At a very young age, Serge Belloni showed his work in exhibitions, following a solitary path from the beginning, far from genre groups.
He organized his first exhibition in Paris at the age of 21; from then on he lived solely, and without compromise, from his painting, carrying, as he likes to say, his cross every day. Whatever the weather, he painted "on the spot". Numerous trips to Holland allowed him to study, on the spot, the secrets of the Flemish masters. He worked on the rediscovery of ancient techniques that he would never stop perfecting. He uses the egg painting technique.
Serge Belloni works every day, in all seasons, without ever stopping, as if life was escaping him at every moment.

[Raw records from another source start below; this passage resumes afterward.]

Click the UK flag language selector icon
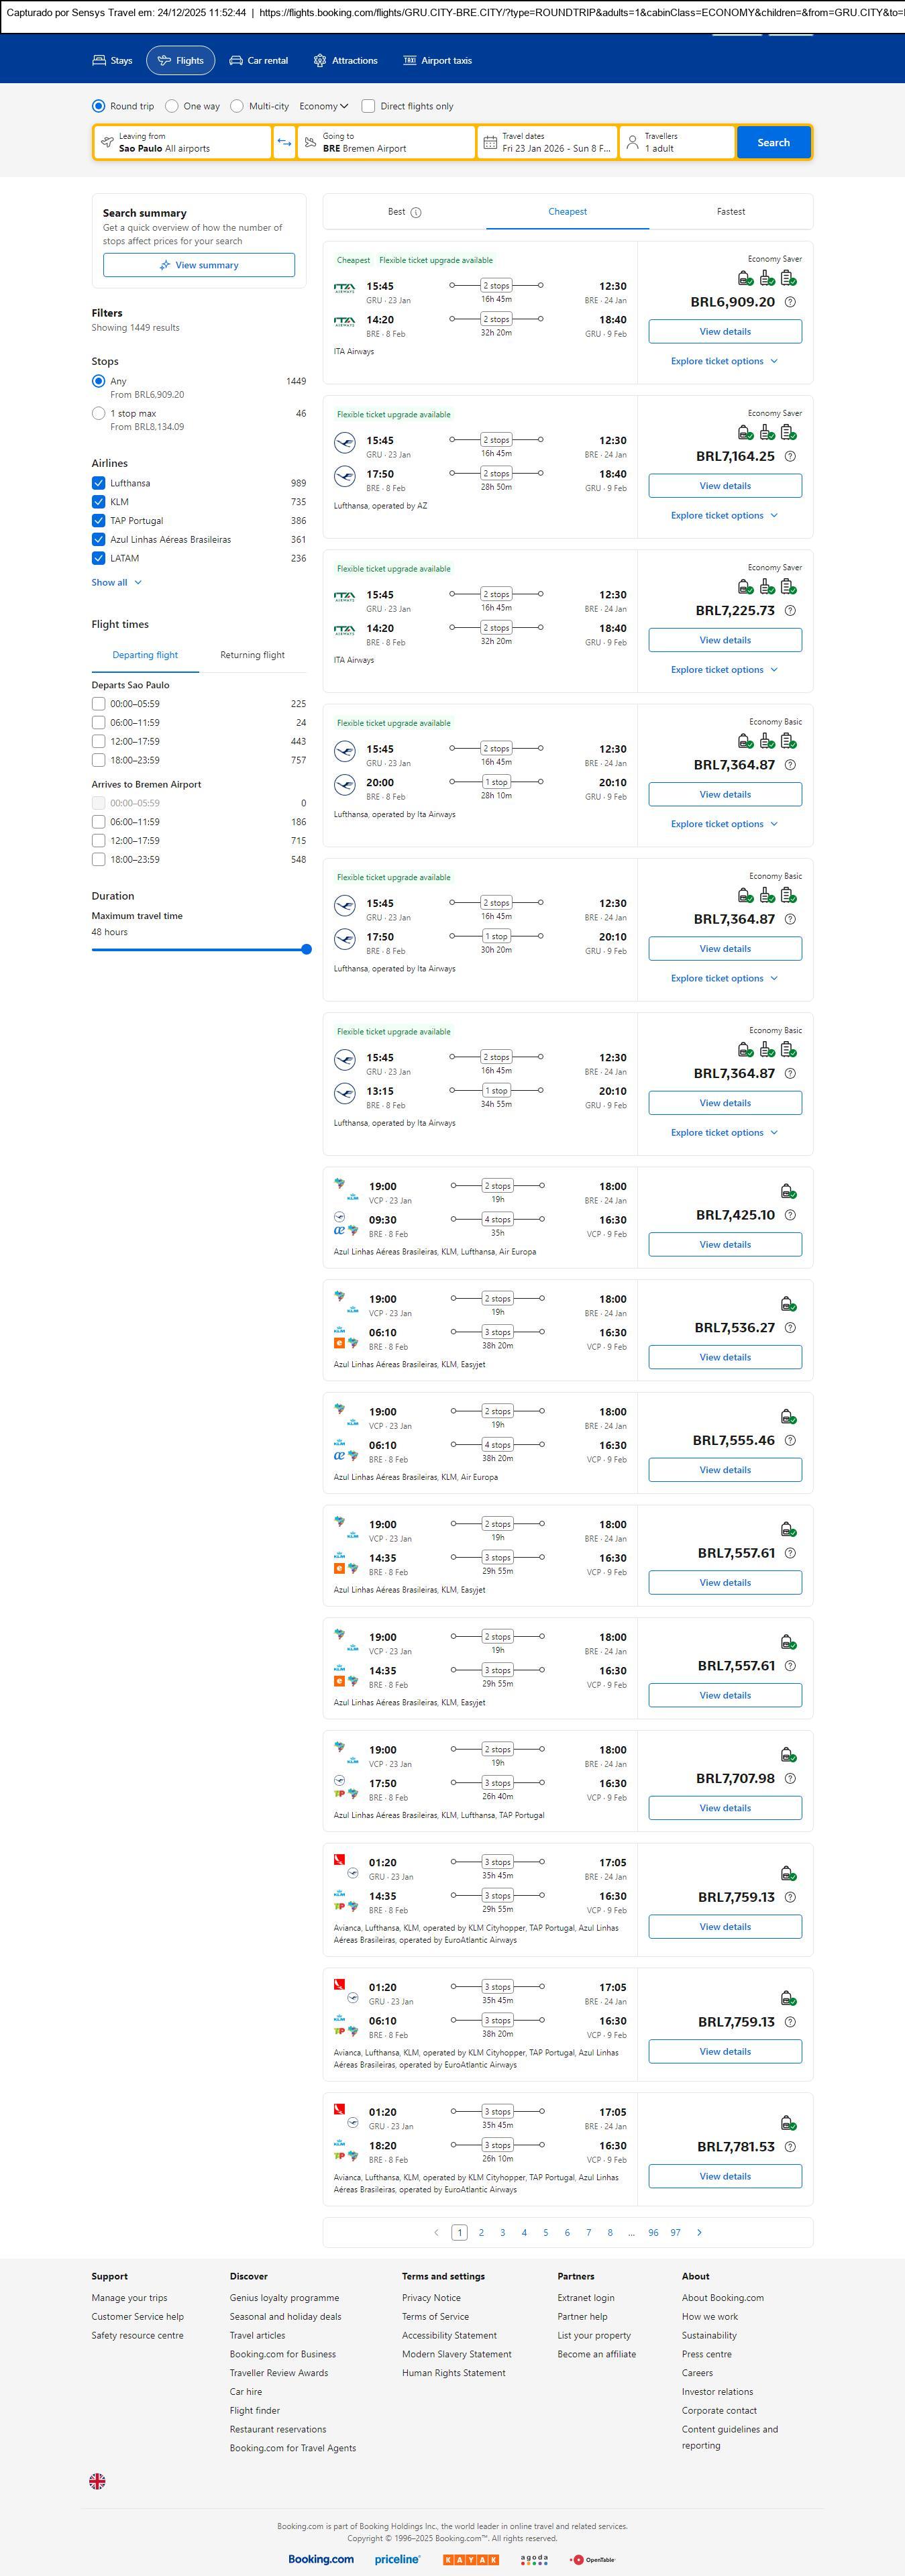 point(97,2480)
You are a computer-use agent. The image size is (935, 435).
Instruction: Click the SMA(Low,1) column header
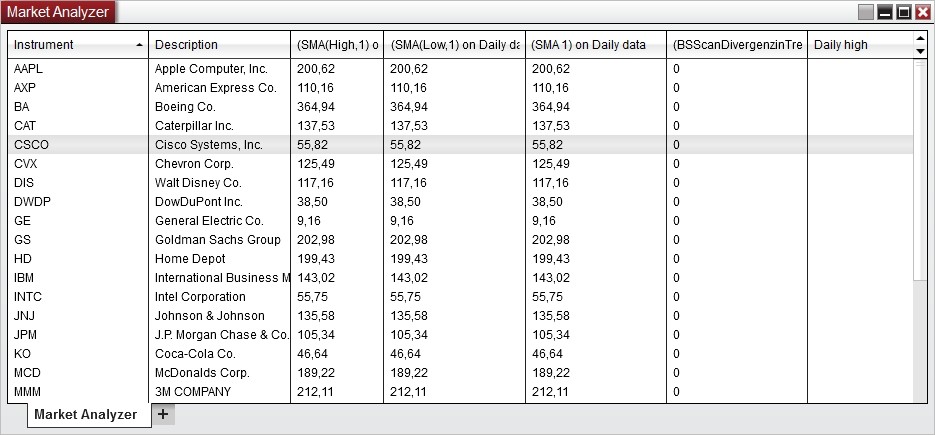[454, 45]
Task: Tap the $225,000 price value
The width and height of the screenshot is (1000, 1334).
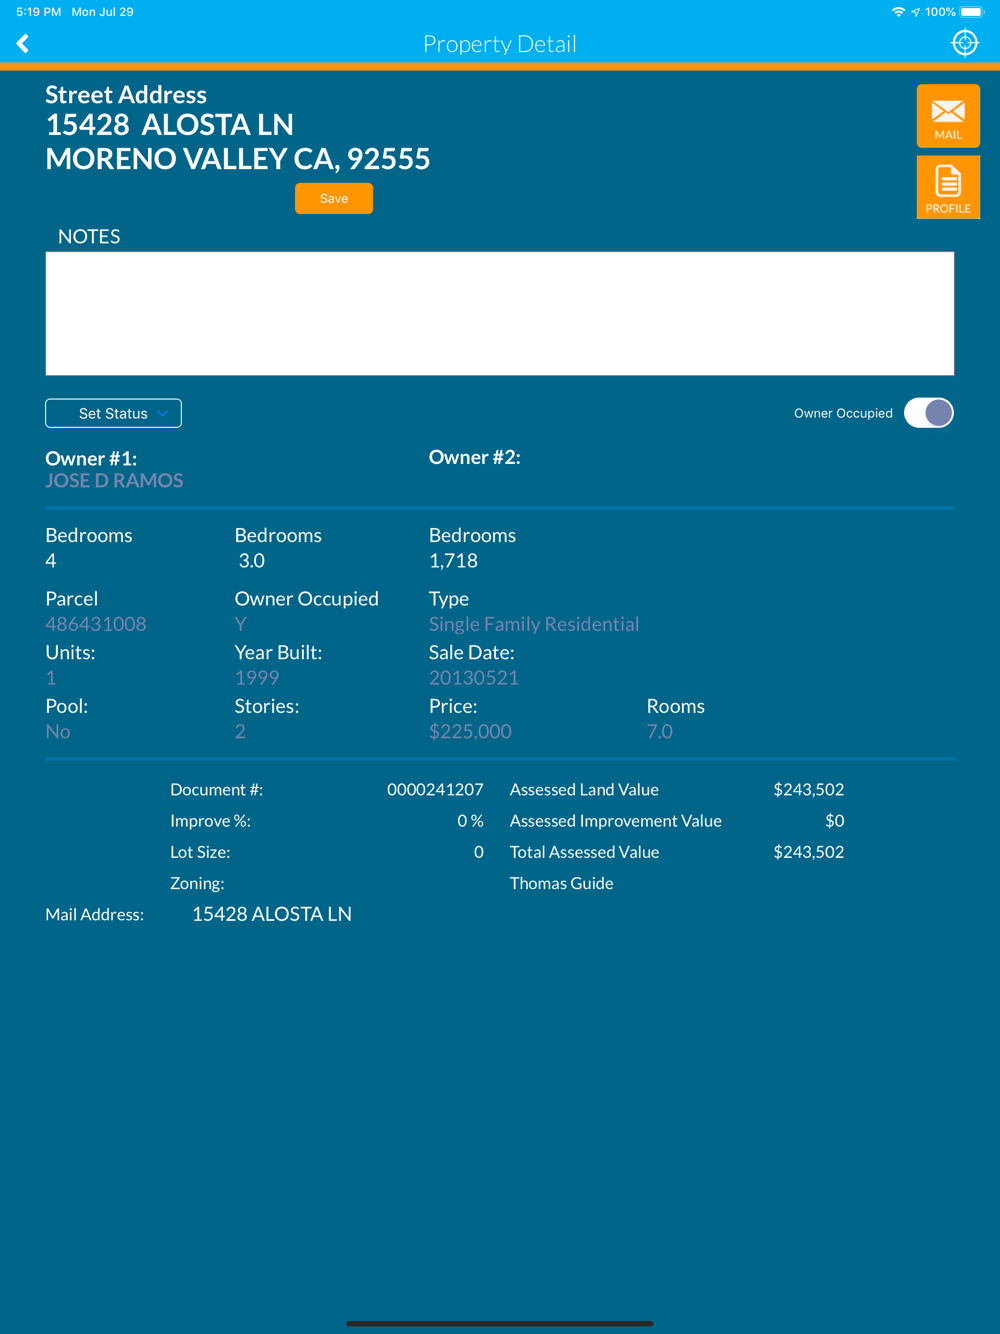Action: (x=470, y=731)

His paintings are in the most important collections: Paris, Milan, Moscow, and New York ...
Serge Belloni died in Menton on October 28, 2005.
Museums:
Carnavalet Museum in Paris where several of these works are kept.
Museum CA' Pesaro in Venice.
Giorgio Gamberini
Italian journalist
My first encounter with Serge Belloni was in the early 1950s. A friend we had in common, director of the newspaper in Plaisance (the town where Belloni was born), had asked me to get in touch with him. At the time, the artist was preparing an exhibition dedicated to Paris and Venice: the third that he presented to a particularly demanding public, that of his adopted city. I therefore had to meet him, see his latest works and say or rather write if, in my opinion, they fulfilled the promises of the young painter to whom two illustrious poets and a few enlightened amateurs had predicted, a few years earlier, a brilliant future.

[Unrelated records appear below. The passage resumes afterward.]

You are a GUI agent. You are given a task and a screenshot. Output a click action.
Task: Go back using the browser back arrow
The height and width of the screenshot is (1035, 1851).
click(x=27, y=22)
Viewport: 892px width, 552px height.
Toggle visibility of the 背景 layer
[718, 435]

The interview began in a restaurant on the Île Saint-Louis and continued in the small workshop at 25, quai d'Anjou (since abandoned by Belloni for the less bohemian but more comfortable one at 27, quai de Bourbon).
I was won over from the first moment. First of all by the man passionately loving all that is beautiful, the generous idealist sensitive to all the sufferings of the world; then, having seen his paintings, by the artist.
At Belloni, the man and the artist are one and the same. In meetings with friends as in all social evenings, in the privacy of his studio as in the streets where he paints in all weathers, during the rare leisure time he allows himself as in full creation, Serge remains equal to itself. If I had to define him in a few words, I would say: he lives his painting as he lives his life, with courage and simplicity; he is his painting.
He is his painting and his work is a whole. Whether it's his lively still lifes, his moving portraits, his bouquets of rare luminosity, or the admirable landscapes of Paris and elsewhere.
He is called "the painter of Paris". We could also call him the painter of the five seasons, the fifth being that of the heart, of poetry in its purest form, of the feelings expressed by the sumptuous arc of his palette.
Many of my colleagues have written in recent years that Serge Belloni does not contribute to any chapel, and does not belong to any school except that of a job well done. That's right.
For my part, I would add that since the day I met him for the first time, his goal has remained the same: to strive tirelessly and with all his might toward an ideal of perfection.